Under the Act a contract is considered to have been substantially performed when the improvement to be made under the contract — or a substantial part of it — is ready for use or is being used for the purposes intended.
There is also a “money test” to confirm substantial completion based on the value of the work left to do. It can’t exceed three per cent of the first $500,000 of the contract price, two per cent of the next $500,000 and one per cent of the balance.
For example, a $2 million contract would be deemed to be completed when the costs to complete the contract, or cure any known defects, is $26,000 or less.
In addition to strictly adhering to that formula, some basic information has to be included in every certificate such as the names and addresses of the owner and contractor, a short description of the improvement and the street address, if any, of the premises.
And yet that information isn’t always provided, said Esposito, citing one case law example. Not only were the owner and contractor’s addresses missing, so too was the address of the property where the construction occurred.
“Despite all these shortcomings, the court still used the section to cure the defects as there was no evidence that anyone was prejudiced by these deficiencies and omissions. This is a very generous interpretation of section 6.”
She also referred to a number of cases where the court rulings would seem to people not versed in the law to conflict with each other.
“What is found to be a minor irregularity is very fact specific and varies from case to case. For this reason, the case law is this area can be somewhat inconsistent,” she explained.
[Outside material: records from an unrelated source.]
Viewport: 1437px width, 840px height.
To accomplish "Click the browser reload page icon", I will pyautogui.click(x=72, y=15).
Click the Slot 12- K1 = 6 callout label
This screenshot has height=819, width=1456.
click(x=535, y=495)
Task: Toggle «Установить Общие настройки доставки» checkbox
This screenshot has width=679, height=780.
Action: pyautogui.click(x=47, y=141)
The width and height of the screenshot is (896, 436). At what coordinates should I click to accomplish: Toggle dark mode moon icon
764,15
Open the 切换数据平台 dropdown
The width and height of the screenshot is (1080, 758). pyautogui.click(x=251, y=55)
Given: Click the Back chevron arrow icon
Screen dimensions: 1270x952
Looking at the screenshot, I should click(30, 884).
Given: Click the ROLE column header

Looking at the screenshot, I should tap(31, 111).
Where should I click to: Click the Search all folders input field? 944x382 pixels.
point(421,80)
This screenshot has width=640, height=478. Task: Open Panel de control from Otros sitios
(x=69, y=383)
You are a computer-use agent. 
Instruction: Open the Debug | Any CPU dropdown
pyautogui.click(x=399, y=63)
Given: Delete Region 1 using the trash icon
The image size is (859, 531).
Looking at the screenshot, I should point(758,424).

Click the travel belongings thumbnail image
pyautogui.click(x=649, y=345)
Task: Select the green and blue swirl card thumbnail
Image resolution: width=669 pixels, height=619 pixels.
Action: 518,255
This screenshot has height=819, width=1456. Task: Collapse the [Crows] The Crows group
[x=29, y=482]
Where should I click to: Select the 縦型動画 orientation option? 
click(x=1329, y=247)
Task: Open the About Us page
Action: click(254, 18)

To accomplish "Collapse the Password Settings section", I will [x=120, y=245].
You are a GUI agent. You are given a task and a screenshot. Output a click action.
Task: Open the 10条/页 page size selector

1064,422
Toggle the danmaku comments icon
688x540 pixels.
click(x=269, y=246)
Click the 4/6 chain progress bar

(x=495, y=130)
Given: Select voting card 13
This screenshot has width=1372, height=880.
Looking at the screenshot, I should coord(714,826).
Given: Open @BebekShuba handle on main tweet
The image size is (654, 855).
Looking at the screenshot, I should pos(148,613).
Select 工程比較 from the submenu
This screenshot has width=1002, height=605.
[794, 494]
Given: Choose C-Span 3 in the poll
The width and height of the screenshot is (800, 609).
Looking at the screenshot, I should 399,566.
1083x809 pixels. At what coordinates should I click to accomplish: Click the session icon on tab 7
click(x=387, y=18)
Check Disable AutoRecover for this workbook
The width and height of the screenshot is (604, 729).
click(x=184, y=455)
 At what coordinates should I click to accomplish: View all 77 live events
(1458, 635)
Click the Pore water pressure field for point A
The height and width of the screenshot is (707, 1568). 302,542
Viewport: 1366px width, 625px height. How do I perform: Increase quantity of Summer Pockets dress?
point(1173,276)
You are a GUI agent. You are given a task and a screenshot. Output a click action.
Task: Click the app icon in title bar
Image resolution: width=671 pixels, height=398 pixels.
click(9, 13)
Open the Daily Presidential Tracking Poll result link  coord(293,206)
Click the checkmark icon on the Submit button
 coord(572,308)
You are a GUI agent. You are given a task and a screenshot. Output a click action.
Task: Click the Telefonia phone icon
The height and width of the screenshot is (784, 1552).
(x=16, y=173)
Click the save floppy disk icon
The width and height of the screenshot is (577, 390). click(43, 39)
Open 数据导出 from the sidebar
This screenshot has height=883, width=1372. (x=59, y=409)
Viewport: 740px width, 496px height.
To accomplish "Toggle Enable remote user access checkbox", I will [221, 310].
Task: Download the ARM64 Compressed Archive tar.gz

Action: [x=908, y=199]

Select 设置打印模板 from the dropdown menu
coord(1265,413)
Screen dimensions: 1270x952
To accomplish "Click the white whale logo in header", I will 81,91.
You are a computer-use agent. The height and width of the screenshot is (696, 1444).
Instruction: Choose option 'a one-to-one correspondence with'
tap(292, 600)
It probably didn’t come as surprise to audience members when Esposito pointed out lien rights expire 45 days after the Certificate of Substantial Performance has been published and after that period, if no liens have been registered, the owner can safely release the holdback funds to the contractor.
But she also subtly suggested that suppliers of services and materials have to be on their toes and know exactly when the certificate was published. Arguing for a preservation extension beyond the 45-day period just because they weren’t paying attention and missed the publication won’t be upheld by the courts.